WHAT IS REQUIRED →
Once the line with "Select the 23.60%" is found in the entries below, print it and each following line exactly, stopping after the line with "Given: Save the page to Pocket"; print nothing else.

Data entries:
-*-*-

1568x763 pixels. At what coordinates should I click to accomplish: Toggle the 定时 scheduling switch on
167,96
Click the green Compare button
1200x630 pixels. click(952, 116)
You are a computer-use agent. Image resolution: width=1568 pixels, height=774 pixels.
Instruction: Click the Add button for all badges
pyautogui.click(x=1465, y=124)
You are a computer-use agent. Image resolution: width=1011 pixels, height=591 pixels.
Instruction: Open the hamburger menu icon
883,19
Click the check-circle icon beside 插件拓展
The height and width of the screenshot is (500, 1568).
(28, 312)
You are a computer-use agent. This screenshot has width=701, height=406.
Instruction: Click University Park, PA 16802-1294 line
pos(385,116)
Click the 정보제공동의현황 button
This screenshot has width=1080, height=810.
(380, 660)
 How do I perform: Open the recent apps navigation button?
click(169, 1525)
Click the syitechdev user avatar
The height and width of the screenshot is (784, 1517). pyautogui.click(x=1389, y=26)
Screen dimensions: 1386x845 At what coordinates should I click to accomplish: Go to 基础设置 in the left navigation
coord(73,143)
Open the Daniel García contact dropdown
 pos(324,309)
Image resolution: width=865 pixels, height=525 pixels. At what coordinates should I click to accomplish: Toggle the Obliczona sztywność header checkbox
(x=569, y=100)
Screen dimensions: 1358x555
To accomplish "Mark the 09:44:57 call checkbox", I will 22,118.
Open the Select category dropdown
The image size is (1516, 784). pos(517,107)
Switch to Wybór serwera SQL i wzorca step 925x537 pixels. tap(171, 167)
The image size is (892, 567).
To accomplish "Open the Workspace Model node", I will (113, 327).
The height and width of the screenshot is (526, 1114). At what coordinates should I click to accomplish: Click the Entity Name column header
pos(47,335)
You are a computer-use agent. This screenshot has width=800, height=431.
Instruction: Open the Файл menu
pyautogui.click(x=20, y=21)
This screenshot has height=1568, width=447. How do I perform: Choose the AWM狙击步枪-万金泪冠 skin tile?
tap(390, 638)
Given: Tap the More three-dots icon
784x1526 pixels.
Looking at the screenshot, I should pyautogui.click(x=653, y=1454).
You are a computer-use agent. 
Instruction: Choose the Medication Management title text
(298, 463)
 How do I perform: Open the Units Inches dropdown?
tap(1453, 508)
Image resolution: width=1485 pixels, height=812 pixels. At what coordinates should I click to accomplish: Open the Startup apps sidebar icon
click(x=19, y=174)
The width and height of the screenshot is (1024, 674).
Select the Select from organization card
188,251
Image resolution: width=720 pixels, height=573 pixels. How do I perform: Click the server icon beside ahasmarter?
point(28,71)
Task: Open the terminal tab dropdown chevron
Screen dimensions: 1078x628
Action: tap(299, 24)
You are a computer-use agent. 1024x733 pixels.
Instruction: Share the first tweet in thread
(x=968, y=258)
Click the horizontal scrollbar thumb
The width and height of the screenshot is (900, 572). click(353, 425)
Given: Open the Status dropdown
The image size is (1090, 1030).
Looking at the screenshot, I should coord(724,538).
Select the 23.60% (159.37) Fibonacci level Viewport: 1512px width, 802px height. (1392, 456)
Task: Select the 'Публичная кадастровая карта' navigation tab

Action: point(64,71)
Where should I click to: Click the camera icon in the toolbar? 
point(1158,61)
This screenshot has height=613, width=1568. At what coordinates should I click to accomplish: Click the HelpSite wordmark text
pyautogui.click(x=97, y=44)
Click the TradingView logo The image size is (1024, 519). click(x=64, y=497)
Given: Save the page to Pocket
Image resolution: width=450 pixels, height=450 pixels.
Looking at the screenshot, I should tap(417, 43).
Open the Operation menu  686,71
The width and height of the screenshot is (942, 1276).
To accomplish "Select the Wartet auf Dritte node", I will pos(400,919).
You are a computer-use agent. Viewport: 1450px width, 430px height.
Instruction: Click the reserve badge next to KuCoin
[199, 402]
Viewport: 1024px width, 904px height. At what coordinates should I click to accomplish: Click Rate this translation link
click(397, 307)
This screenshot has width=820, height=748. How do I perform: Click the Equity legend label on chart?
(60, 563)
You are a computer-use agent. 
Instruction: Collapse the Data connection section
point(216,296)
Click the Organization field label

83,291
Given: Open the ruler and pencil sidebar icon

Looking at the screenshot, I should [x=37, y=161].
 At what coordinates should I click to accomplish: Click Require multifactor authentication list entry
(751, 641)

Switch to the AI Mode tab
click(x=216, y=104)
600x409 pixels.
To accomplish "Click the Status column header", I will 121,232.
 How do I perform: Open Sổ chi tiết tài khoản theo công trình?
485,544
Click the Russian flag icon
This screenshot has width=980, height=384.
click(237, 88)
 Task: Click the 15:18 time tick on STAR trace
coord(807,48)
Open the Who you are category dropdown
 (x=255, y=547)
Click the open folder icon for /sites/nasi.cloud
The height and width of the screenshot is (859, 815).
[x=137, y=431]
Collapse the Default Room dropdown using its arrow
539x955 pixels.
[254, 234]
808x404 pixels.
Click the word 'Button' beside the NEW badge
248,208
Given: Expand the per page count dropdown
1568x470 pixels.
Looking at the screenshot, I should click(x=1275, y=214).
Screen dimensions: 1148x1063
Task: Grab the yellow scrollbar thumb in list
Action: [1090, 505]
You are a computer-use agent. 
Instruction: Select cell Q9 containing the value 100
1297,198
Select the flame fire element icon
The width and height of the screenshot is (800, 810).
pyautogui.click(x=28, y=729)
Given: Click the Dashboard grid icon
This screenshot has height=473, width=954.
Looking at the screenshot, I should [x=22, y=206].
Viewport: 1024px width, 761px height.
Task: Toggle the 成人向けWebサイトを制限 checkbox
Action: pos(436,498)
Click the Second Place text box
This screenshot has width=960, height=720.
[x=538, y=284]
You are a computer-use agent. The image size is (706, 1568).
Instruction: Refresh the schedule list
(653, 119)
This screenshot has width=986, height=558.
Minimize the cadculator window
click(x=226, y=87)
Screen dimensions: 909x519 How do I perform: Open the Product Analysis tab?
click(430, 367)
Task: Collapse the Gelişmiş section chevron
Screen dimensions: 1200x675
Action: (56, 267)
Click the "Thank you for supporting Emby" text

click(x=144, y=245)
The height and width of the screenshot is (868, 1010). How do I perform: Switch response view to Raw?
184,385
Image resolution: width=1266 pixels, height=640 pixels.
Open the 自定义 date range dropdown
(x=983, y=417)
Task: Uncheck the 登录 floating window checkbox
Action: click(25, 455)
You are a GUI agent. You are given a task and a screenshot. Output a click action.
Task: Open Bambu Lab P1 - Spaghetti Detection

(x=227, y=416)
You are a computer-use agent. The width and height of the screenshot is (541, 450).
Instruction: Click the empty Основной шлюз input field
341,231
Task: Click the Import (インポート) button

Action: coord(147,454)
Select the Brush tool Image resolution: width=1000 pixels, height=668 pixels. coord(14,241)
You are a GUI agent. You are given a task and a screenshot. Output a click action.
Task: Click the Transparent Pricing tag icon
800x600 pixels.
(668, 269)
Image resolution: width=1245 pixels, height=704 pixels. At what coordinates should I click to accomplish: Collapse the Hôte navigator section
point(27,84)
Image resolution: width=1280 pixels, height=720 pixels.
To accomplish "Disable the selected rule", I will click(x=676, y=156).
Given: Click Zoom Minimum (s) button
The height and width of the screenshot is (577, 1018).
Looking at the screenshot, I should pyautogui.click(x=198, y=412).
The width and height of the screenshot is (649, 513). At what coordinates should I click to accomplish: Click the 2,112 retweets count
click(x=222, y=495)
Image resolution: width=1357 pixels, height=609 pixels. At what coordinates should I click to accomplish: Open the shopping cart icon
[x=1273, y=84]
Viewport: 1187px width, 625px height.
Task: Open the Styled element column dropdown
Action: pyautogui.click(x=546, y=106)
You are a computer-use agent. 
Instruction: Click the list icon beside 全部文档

-*-*-

ANSWER FOR THIS EXERCISE →
Select the 23.60% (159.37) Fibonacci level Viewport: 1512px width, 802px height. (1392, 456)
Task: Select the 'Публичная кадастровая карта' navigation tab

Action: point(64,71)
Where should I click to: Click the camera icon in the toolbar? 
point(1158,61)
This screenshot has height=613, width=1568. At what coordinates should I click to accomplish: Click the HelpSite wordmark text
pyautogui.click(x=97, y=44)
Click the TradingView logo The image size is (1024, 519). click(x=64, y=497)
Given: Save the page to Pocket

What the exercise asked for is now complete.